I did get around to seeing Juno this weekend. Juno follows the story of a high school girl, played by the Canadian actress Ellen Page, who is knocked up up her boyfriend, played by Arrested Development’s Michael Cera, and follows her pregnancy and decision of what to do with the baby. The trend these days certainly seems to be to turn the plight of pregnant single women into a comedic situation to be enjoyed by all, but with exception of portraying women as the pants-wearers and fun-spoilers, Juno actually didn’t have all that much in common with Knocked Up. As different as Knocked Up was, it still had a feel of a big production hit, with a long script that went through various rewrites and tried seemingly hard to give its stars equal screentime. Juno, on the other hand, resembles Little Miss Sunshine more in that the script is short, tidy, with each character almost effortlessly coming across in their roles. In fact, the script was written by a blogger and pole dancer, Diablo Cody, an unusual source but a one who merits the commendations she has received so far.
I thought the casting was really well done as well. Rainn Wilson (aka Dwight Schrute) makes an appearance, Cera has perfected the role of high school awkwardness, Jason Bateman plays a preppy dad to be (and surprisingly doesn’t share a single scene with Arrested Development co-star Cera), and Jennifer Gardner stars as his wife.
This was the coming out party for Ellen Page, who has the responsibility to portray a rather quirky character. The toughest part for me was to get accustomed to the offbeat Juno, who treats her situation right of the bat in a very unusual matter-of-fact manner. However, without giving anything away, she clearly becomes more attached to the baby and begins to realize the significance of its life and the relationships surrounding her as the film develops and she gets closer to its birth.
The soundtrack is unusual, with tracks by groups such as Sonic Youth, the Moldy Peaches, Belle and Sebastian, and The Velvet Underground, as well as songwriter Kimya Dawson and even a title performed by Ellen Page and Michael Cera themselves.
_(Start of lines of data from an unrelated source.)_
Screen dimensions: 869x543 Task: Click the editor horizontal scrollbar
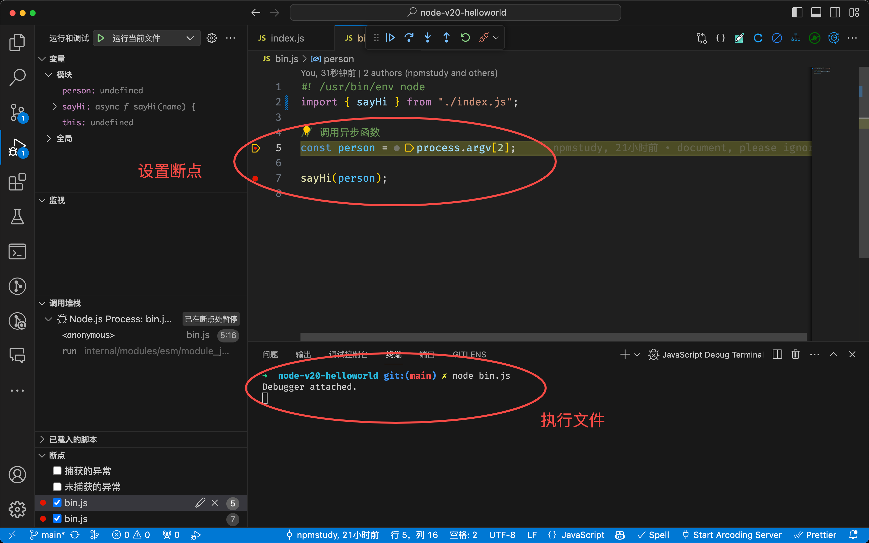coord(553,337)
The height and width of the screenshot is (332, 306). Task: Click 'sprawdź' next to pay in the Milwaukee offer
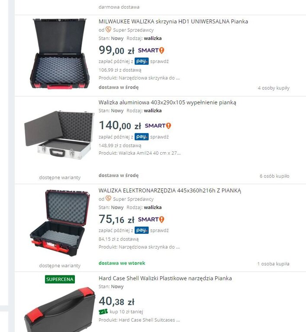[x=159, y=61]
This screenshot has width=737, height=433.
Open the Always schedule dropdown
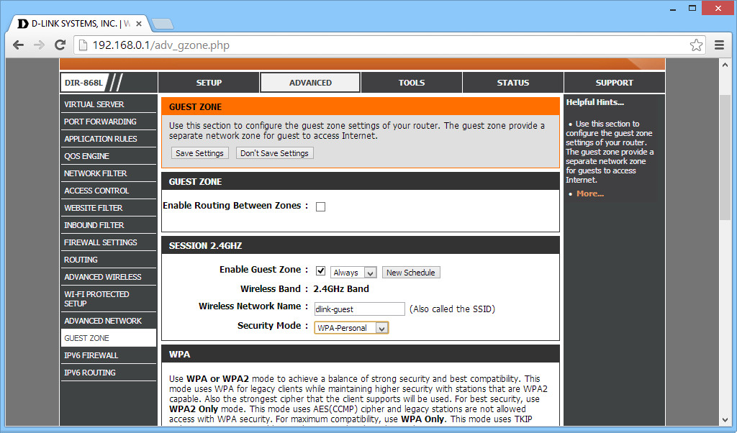[353, 273]
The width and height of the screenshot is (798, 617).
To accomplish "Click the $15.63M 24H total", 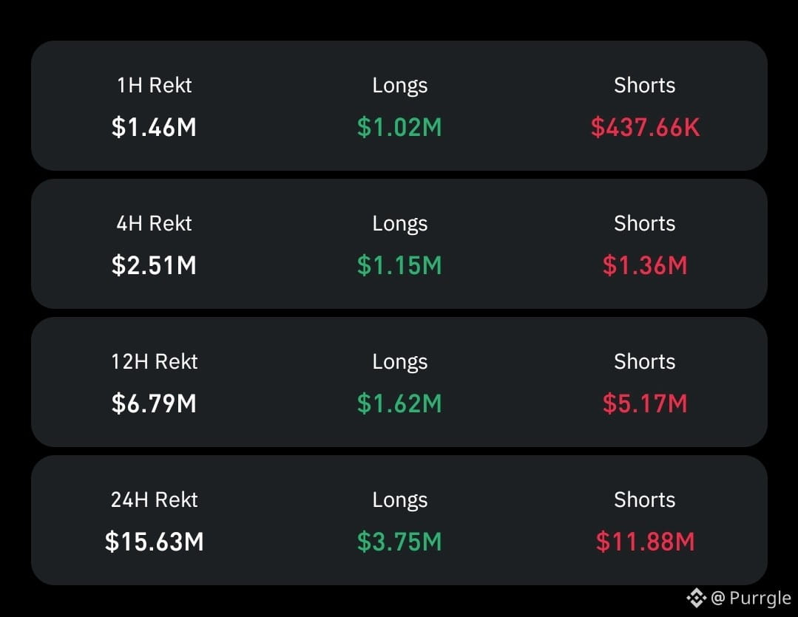I will (155, 542).
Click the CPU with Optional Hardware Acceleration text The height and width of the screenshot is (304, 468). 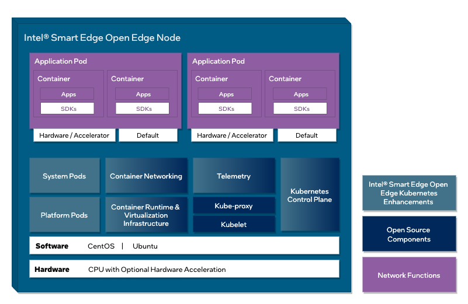click(157, 270)
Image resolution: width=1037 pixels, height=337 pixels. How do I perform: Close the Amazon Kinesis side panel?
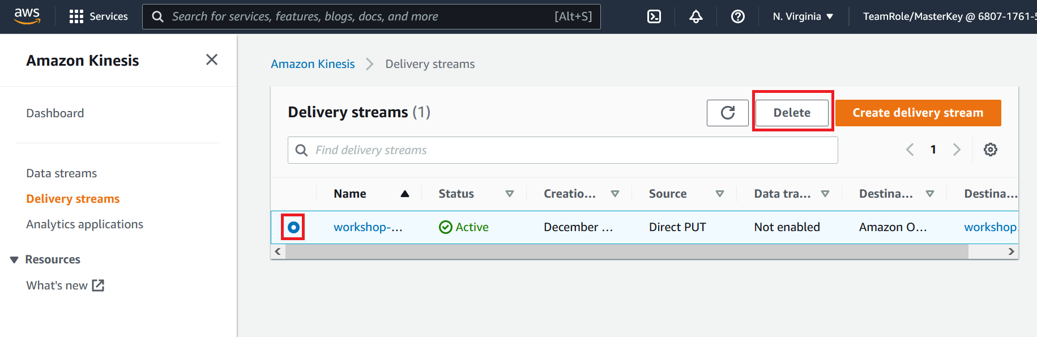click(x=212, y=59)
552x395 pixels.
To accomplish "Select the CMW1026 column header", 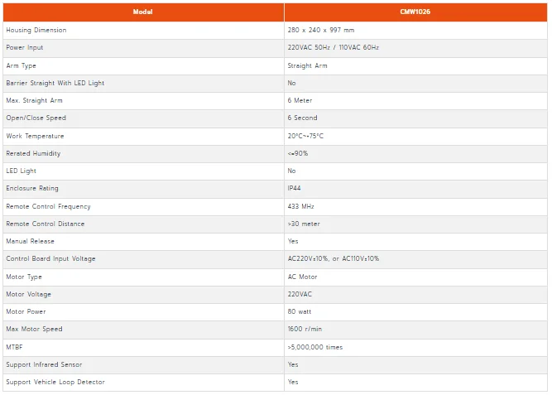I will (x=415, y=12).
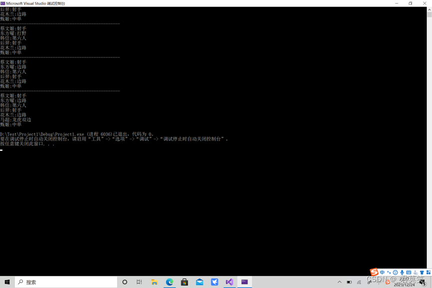
Task: Open the Sogou on-screen keyboard
Action: coord(408,272)
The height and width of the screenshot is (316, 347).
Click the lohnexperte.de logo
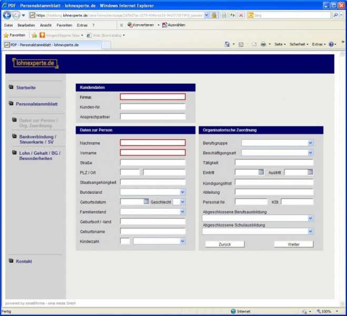click(x=35, y=64)
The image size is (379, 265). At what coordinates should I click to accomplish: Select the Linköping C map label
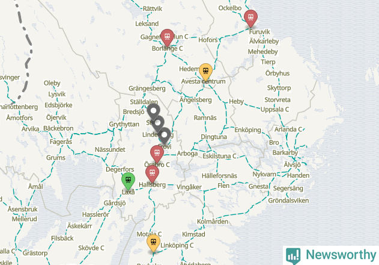click(177, 245)
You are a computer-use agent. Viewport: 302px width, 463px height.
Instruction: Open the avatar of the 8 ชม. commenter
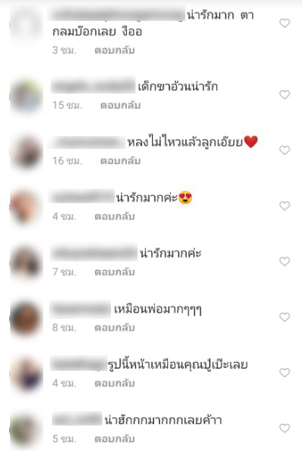(x=26, y=318)
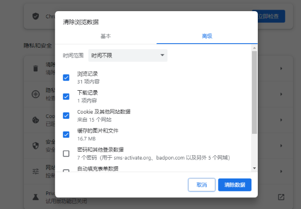The width and height of the screenshot is (301, 209).
Task: Enable the 密码和其他登录数据 checkbox
Action: [66, 154]
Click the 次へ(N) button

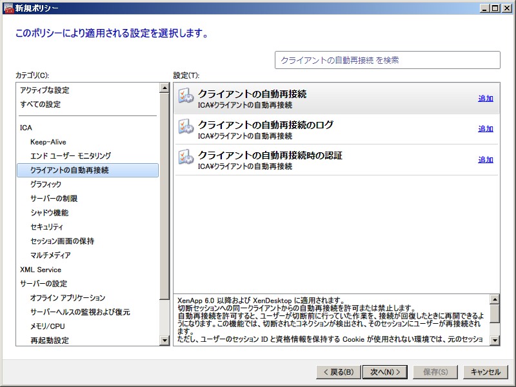(385, 372)
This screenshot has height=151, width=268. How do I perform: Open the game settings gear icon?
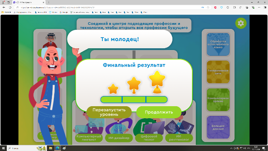point(241,23)
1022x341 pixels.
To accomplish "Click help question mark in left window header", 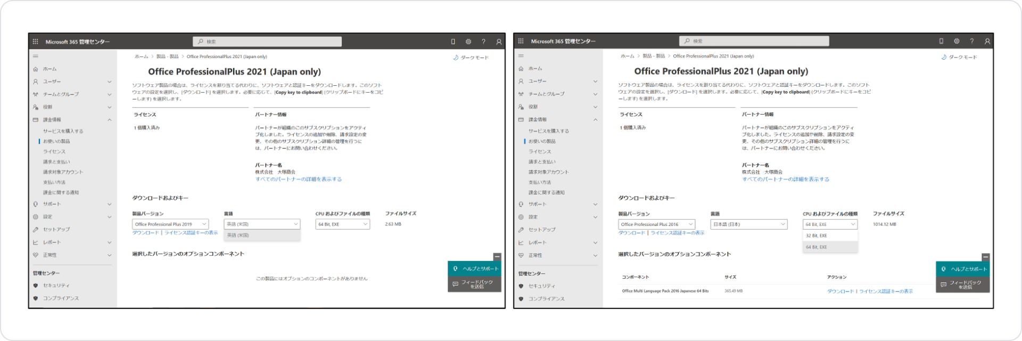I will (x=483, y=42).
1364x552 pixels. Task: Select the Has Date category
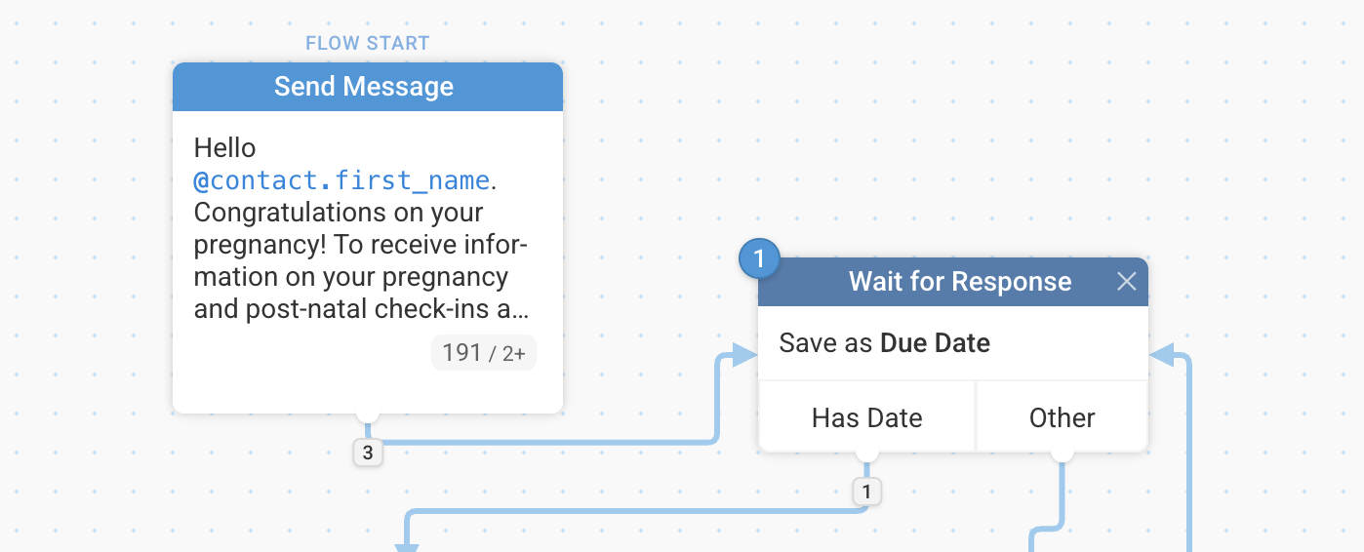coord(866,417)
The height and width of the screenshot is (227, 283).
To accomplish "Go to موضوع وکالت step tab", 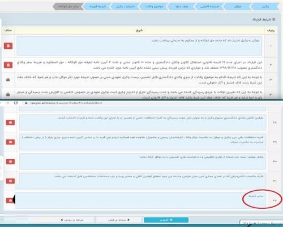I will click(154, 7).
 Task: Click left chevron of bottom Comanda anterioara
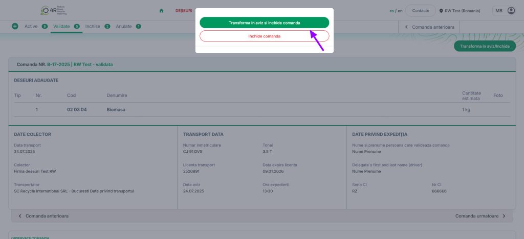click(20, 216)
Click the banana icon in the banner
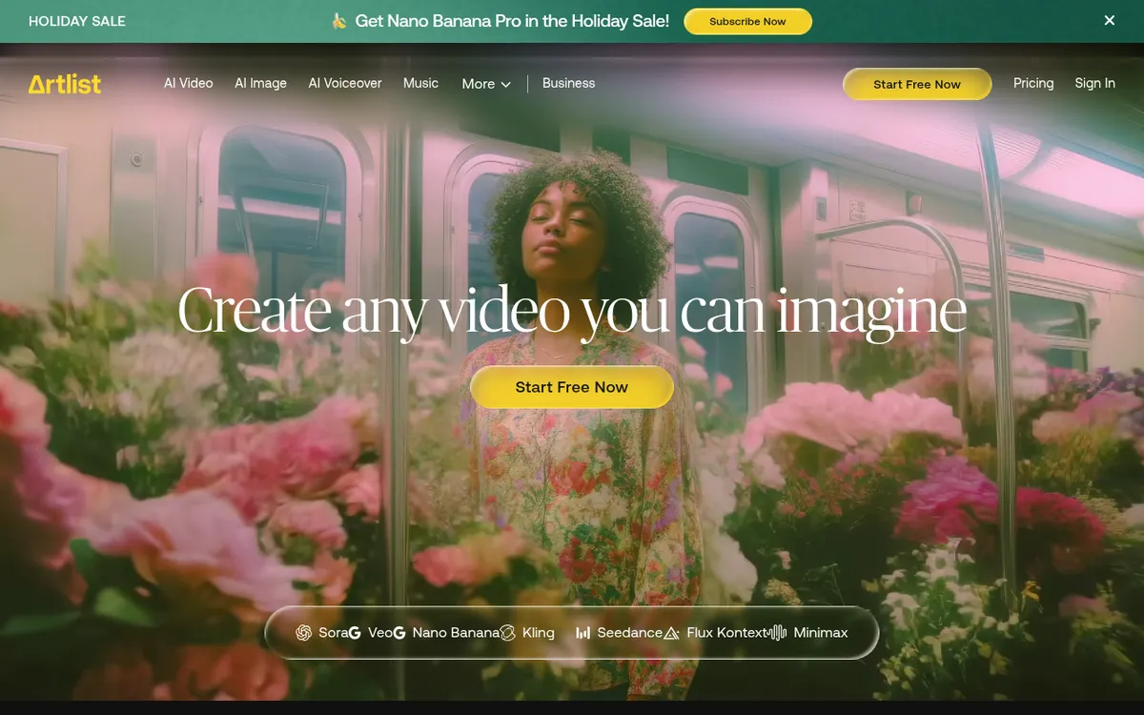1144x715 pixels. [338, 21]
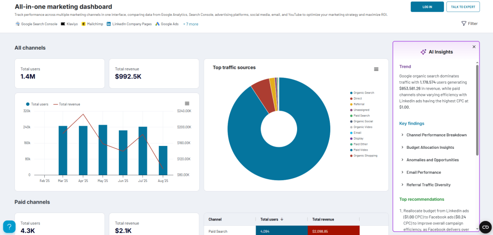Click the LinkedIn Company Pages icon

pyautogui.click(x=109, y=24)
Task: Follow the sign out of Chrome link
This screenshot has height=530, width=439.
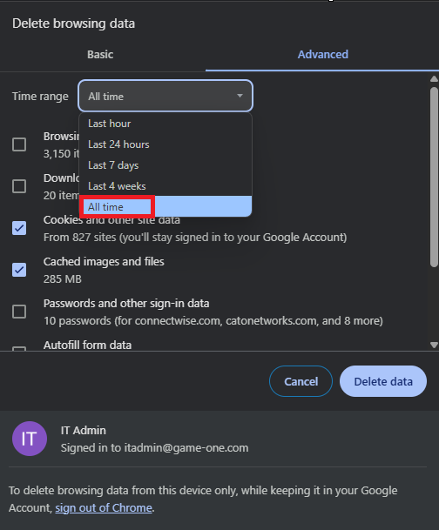Action: click(104, 508)
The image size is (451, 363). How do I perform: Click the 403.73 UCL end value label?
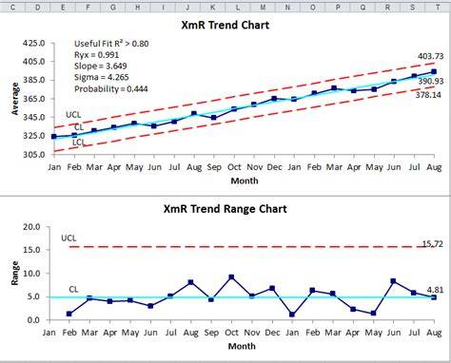[x=430, y=56]
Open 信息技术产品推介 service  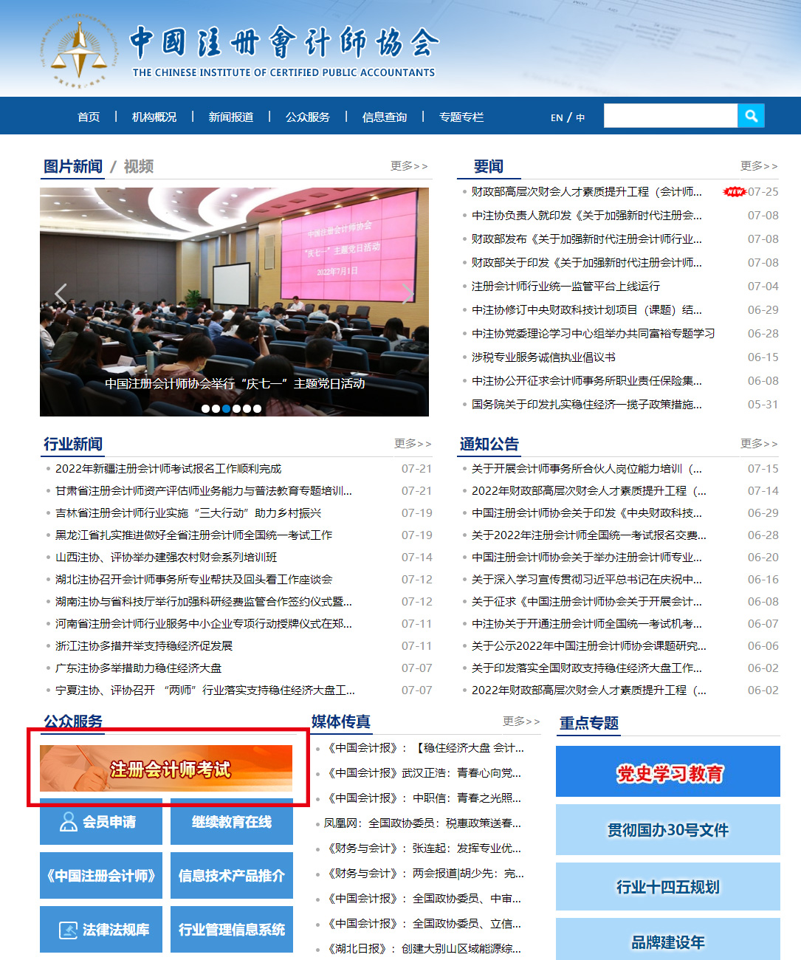tap(231, 876)
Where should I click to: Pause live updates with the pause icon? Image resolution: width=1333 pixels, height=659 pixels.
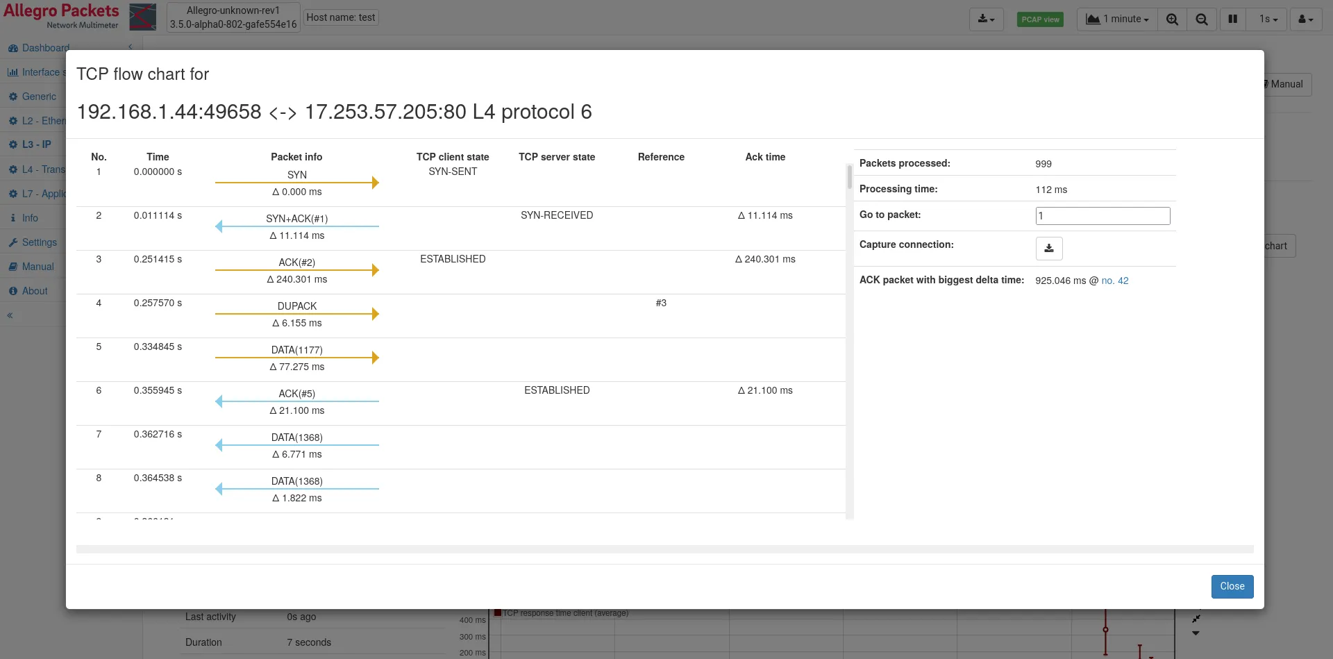1232,19
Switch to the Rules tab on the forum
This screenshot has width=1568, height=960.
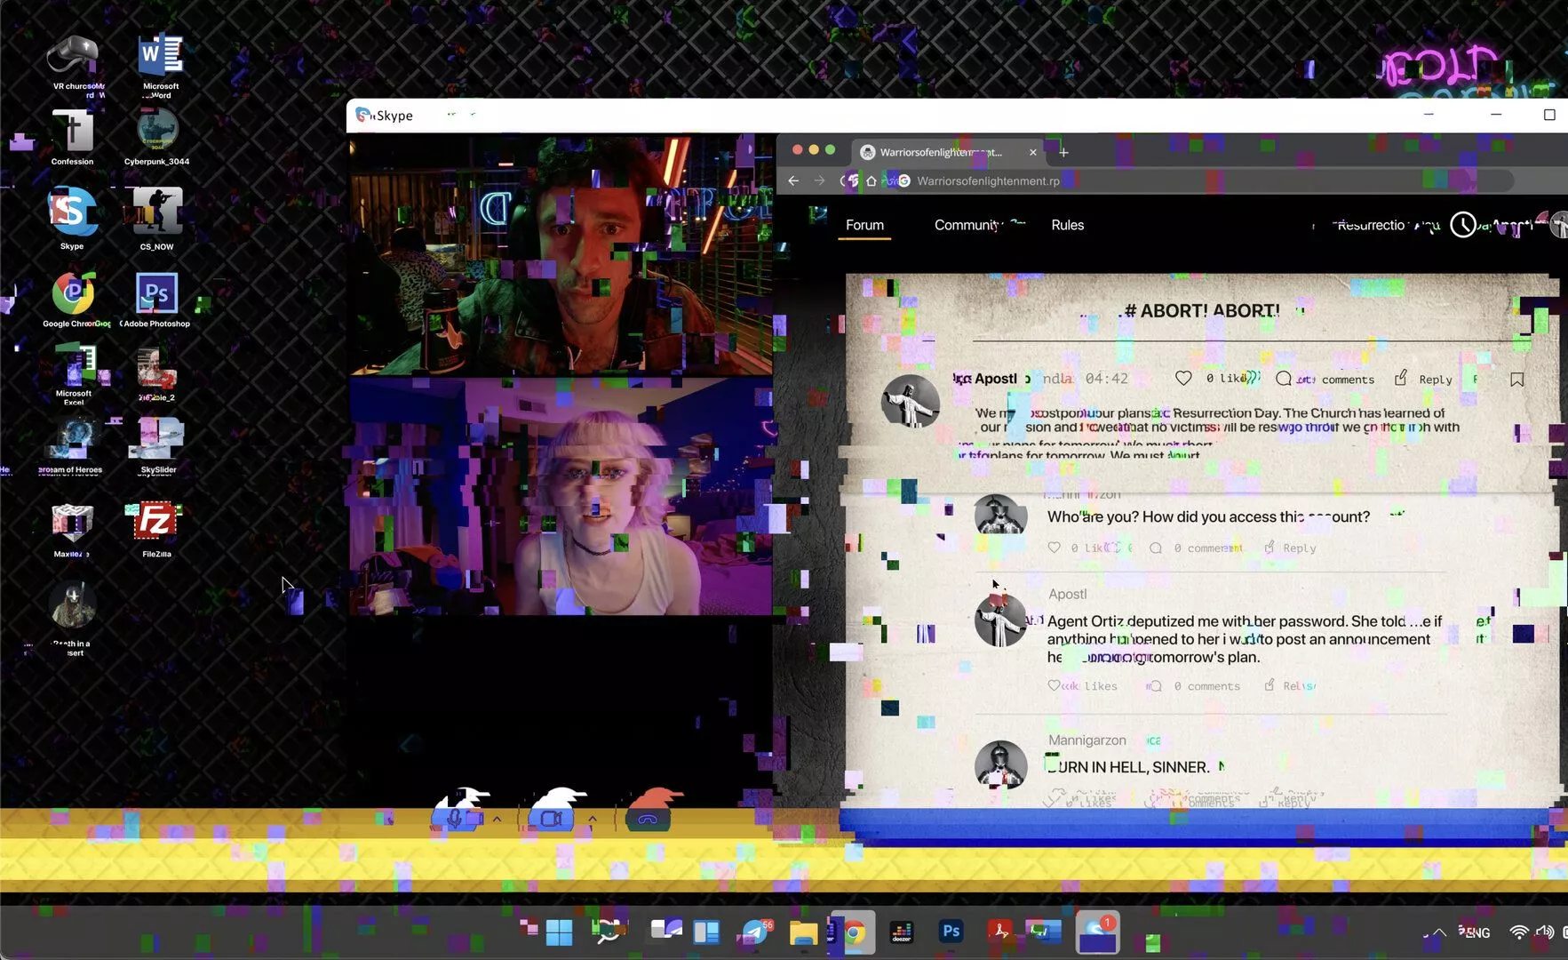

I had to rate the film as I left the theater, since they were conducting exit polling. Their paper punch system resembled the chaos of hanging chads, but I did my best. The only choices above a C grade was B or A+, which made it rather difficult to use their system, but I would definitely rank it high. Like Little Miss Sunshine, I think Juno is a film that is best seen in the theater with large groups of people – it’ll make sharing those subtle moments much sweeter.
So go see the film Juno, whether quirky Canadians or Michael Cera in short shorts are you thing, and enjoy.